Marleen Stikker wants to make technology more open

Making technology more understandable and fair - that's what Marleen Stikker has set for himself. The 55-year-old Dutch girl already has experience with this: In 2013, she developed the Fairphone, the first mobile phone that was largely produced in an ecologically and socially responsible manner. The special thing about it: Individual parts such as display and battery are installed so that they can be replaced with almost no tools. Fairphone users can repair their equipment instead of disposing of it, reducing the amount of electrical scrap, while understanding how the technology works. According to Stikker, the phone sold 100,000 times and was awarded the European Environmental Award for Business in 2016.

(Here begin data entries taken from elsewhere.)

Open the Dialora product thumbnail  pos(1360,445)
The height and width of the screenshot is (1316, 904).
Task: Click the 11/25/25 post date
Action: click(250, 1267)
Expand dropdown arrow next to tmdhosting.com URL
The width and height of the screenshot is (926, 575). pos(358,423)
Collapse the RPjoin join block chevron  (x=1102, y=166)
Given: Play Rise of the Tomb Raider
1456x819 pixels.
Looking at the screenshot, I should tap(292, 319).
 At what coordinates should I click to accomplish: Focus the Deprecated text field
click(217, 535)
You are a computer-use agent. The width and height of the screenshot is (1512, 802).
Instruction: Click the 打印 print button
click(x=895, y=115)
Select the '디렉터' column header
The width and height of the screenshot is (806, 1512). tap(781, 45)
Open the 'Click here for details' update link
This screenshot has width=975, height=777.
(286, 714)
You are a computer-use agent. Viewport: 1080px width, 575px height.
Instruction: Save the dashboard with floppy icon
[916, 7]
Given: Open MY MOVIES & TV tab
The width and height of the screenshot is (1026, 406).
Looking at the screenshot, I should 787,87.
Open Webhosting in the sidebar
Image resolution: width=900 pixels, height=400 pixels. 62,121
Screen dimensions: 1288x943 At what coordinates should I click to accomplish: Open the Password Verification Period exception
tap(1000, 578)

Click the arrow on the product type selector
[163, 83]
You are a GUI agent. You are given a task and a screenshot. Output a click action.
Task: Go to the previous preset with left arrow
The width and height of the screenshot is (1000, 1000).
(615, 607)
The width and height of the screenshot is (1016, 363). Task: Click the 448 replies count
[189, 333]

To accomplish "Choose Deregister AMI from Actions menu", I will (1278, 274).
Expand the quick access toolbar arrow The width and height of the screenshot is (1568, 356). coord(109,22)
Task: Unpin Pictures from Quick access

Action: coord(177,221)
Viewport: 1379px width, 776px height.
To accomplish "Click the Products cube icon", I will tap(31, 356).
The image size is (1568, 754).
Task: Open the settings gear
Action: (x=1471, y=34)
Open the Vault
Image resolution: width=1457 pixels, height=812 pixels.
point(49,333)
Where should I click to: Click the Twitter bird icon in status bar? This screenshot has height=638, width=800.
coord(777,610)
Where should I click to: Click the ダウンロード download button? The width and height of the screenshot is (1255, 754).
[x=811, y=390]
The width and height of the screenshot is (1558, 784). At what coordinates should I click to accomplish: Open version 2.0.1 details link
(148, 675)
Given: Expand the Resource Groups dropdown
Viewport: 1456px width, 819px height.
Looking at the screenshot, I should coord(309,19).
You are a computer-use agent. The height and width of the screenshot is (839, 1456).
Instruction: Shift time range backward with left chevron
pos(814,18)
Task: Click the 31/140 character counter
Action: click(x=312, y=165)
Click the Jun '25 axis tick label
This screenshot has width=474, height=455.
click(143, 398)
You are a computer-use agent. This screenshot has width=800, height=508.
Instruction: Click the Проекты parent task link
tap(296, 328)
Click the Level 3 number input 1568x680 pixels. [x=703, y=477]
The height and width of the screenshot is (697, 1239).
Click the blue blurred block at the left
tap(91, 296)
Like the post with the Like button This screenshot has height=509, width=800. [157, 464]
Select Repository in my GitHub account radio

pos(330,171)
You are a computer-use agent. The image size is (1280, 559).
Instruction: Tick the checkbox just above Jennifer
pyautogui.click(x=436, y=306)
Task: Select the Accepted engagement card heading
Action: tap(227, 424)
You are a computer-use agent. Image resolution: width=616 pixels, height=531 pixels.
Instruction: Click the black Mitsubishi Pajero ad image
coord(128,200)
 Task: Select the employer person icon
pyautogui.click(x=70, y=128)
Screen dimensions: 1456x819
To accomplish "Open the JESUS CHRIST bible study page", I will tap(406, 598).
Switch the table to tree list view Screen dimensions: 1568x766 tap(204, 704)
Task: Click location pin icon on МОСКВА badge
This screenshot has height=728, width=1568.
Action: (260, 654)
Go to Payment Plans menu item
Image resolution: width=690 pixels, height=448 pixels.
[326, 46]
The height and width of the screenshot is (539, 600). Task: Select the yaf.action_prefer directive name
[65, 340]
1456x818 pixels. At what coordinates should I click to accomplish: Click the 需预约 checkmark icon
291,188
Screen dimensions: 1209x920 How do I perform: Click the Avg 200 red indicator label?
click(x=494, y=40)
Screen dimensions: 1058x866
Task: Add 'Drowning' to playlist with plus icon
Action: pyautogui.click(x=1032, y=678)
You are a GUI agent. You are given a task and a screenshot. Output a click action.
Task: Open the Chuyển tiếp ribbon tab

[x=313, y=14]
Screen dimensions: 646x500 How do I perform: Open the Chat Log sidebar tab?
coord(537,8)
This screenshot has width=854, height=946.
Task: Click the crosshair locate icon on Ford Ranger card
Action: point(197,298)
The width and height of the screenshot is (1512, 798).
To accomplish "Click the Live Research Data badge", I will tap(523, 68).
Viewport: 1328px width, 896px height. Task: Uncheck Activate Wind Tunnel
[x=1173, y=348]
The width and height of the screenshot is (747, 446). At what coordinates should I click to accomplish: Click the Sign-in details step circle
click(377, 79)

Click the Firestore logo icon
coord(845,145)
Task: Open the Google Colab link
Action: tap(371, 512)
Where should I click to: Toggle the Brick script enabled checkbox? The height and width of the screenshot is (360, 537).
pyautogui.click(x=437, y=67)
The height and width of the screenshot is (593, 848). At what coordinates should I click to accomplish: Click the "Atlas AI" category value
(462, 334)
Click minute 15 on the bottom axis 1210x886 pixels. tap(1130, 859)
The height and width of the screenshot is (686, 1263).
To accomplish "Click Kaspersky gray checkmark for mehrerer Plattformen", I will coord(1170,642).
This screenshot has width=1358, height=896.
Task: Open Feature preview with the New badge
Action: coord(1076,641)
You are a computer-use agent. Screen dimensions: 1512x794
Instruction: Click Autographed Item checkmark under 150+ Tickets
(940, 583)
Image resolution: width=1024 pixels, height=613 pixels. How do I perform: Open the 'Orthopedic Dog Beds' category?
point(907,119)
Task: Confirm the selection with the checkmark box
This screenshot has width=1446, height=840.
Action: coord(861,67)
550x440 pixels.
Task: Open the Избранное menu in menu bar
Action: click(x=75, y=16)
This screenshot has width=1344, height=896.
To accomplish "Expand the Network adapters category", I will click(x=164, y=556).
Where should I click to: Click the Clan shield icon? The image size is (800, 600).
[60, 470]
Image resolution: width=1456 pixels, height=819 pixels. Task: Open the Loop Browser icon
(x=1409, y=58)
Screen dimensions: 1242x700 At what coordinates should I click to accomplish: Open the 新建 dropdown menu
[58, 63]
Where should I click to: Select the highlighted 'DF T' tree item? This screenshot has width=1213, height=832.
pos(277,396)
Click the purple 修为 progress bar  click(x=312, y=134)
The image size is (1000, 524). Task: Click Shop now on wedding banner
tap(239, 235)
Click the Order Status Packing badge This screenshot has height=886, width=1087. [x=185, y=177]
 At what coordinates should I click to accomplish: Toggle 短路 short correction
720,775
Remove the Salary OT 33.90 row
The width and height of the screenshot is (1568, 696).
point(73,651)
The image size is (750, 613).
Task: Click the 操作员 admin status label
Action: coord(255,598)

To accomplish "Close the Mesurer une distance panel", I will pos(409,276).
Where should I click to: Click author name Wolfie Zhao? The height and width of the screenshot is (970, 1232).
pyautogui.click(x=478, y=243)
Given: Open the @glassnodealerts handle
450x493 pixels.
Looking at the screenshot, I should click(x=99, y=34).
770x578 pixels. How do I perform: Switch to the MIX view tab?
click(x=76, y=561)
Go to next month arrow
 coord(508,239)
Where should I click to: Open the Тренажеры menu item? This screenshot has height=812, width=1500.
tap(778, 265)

Stikker wanted to show the big companies that things could be different. "My mission is to make technology more open and integrate everyone." She has a lot of ideas in addition: With a few tech-savvy Amsterdamers, she built particulate matter and nitrogen oxide measuring devices, which are now hanging on the walls of busy streets and wirelessly polluting the exhaust emissions to the residents. The citizens want to put pressure on the city to relieve busy routes. According to Stikker, it is also decisive how transparent a project is: Everyone can look into the programming of the software.

It demands: more transparency and education

It is precisely this lack of transparency that Marleen Stikker accuses the large Silicon Valley companies. She regularly drums Amsterdam's citizens together to educate them about how Facebook misuses their data for promotional purposes. "People see the problems, but you can not just tell them who they can not trust, you also have to come up with a solution," she says. Therefore, she is working on an alternative: an international social media platform that should not enrich itself with the data of its users.
Another new project she is working with artists, hackers and scientists is to give users more control over what data they disclose when they register on websites. In 20 years, Stikker hopes people will regain control over their data and decisions. "People do not tell everything about themselves in the office, and they also keep things secret among their circle of friends - only on the Internet are they forced to disclose everything, and we want to change that."



Fixing the Internet (jan 2019) Marleen Stikker, Valerie Frissen, Wouter van Noort, Arief Ernst Huhn (April 2024).